Start of Data under study

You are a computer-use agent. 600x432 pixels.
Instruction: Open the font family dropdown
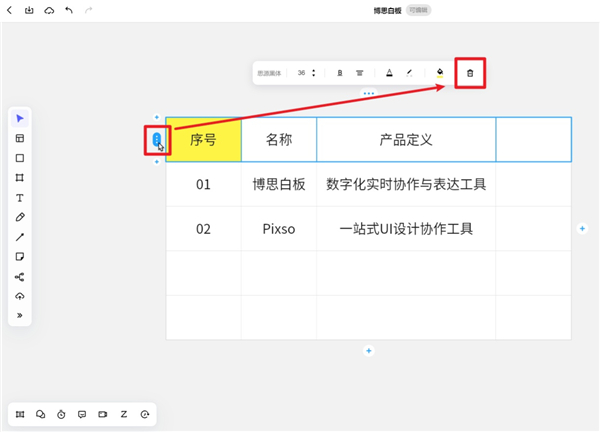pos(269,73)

End of Data under study
Start of Data under study

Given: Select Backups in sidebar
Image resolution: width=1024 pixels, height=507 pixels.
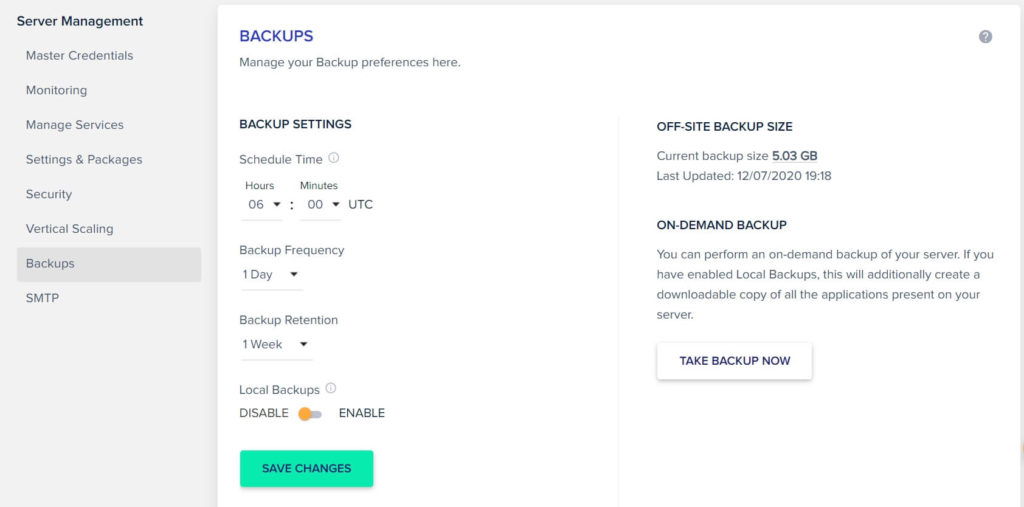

End of Data under study

- _What is needed_
Lines of the listing above that hold the string "pixels" should each be copied.

- _Answer box_
You are a computer-use agent. 600x432 pixels.
Image resolution: width=1024 pixels, height=507 pixels.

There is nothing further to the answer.